EXERCISE ->
Your answer consists of the lines in the data that contain "computer". Copy each of them.

MATERIAL PROVIDED ->
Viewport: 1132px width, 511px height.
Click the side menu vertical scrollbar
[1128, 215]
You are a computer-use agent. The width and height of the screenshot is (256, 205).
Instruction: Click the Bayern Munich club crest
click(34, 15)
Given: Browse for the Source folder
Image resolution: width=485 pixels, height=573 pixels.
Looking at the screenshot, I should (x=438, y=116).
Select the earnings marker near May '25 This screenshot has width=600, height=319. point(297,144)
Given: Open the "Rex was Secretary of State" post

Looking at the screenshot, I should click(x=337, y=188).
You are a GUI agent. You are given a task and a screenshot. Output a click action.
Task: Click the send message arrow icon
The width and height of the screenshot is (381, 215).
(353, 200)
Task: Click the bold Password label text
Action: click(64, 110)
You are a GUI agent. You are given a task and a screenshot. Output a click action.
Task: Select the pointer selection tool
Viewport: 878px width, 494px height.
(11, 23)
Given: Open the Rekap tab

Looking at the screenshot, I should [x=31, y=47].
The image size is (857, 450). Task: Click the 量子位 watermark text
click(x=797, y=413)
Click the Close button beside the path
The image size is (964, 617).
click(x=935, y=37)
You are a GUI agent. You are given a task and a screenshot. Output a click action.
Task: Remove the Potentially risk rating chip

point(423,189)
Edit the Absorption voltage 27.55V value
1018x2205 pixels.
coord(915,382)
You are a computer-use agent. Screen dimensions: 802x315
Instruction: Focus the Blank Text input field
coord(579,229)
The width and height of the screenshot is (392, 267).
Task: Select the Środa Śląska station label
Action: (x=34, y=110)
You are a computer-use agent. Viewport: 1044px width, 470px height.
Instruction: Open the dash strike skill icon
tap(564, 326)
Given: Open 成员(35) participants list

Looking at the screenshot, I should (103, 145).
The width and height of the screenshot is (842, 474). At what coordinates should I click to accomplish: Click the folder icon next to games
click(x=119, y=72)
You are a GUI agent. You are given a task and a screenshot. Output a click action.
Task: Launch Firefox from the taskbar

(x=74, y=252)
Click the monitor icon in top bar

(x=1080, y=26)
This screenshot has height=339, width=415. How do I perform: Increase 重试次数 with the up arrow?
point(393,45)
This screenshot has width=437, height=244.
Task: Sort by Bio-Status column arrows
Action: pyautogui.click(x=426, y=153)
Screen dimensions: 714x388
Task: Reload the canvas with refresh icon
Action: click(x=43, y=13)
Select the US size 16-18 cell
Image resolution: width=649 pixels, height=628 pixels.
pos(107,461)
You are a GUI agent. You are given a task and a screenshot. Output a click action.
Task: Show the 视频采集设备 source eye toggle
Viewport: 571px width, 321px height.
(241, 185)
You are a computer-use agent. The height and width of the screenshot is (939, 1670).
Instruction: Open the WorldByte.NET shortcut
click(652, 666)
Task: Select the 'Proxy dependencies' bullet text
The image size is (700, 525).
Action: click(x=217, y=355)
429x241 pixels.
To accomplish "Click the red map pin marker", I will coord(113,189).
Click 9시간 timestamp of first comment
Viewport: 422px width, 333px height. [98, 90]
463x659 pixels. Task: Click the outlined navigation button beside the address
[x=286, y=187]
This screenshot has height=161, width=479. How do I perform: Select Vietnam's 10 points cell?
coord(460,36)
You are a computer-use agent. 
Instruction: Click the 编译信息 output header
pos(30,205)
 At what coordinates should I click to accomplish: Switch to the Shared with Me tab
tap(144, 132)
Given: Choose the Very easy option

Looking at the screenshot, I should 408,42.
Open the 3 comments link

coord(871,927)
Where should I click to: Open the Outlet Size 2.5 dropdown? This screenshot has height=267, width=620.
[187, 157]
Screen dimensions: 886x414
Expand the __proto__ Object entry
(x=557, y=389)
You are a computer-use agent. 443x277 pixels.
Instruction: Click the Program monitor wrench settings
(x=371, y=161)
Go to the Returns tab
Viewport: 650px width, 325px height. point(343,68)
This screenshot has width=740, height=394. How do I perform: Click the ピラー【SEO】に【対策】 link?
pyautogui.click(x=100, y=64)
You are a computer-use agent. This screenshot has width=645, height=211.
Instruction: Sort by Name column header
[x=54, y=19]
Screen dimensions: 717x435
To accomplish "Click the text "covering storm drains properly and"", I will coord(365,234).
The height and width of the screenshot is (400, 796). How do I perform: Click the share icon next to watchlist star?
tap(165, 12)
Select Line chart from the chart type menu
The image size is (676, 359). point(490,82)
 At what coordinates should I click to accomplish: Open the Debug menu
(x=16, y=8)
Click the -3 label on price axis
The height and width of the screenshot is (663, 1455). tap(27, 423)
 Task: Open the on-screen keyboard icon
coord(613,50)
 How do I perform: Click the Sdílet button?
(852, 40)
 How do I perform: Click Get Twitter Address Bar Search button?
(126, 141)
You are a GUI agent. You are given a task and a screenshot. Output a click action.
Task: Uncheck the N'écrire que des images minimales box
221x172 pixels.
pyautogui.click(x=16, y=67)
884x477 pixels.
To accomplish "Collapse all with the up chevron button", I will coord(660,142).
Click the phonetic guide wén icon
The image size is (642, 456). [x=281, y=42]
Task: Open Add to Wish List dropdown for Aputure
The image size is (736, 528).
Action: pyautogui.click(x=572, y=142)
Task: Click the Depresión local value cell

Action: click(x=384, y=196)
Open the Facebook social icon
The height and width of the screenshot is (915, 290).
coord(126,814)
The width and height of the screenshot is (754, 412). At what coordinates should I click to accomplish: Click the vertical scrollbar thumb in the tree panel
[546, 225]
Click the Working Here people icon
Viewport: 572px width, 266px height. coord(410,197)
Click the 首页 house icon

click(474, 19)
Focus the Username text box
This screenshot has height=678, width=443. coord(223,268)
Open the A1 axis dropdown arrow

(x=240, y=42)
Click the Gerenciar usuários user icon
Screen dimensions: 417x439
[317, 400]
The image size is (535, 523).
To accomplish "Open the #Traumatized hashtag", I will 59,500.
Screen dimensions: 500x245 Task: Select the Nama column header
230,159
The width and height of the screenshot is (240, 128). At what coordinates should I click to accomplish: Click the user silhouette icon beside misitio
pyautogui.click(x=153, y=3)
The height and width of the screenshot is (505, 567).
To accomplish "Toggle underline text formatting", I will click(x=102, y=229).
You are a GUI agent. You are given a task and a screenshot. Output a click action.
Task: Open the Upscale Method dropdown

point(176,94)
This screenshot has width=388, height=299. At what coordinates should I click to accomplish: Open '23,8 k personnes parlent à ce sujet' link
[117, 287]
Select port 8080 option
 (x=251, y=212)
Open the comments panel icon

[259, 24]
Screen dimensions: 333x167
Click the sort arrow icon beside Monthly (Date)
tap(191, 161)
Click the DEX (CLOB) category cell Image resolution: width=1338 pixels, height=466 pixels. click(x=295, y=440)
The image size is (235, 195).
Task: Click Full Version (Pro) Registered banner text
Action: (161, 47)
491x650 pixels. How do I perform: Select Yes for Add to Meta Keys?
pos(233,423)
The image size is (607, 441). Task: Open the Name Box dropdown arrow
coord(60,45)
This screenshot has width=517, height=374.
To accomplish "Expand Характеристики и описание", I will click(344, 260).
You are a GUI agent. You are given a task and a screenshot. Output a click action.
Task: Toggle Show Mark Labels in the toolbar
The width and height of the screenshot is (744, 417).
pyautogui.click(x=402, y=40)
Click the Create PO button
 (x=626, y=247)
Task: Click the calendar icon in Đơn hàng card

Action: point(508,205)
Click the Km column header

COMPLETED EXERCISE ->
You are a computer-use agent. The width and height of the screenshot is (256, 205).
You are a computer-use agent. Screen dimensions: 802x315
You are a computer-use agent. Viewport: 1044px width, 470px height.
You are a computer-use agent. The height and width of the screenshot is (939, 1670).
You are a computer-use agent. 
You are a computer-use agent. 443x277 pixels.
You are a computer-use agent. This screenshot has width=645, height=211.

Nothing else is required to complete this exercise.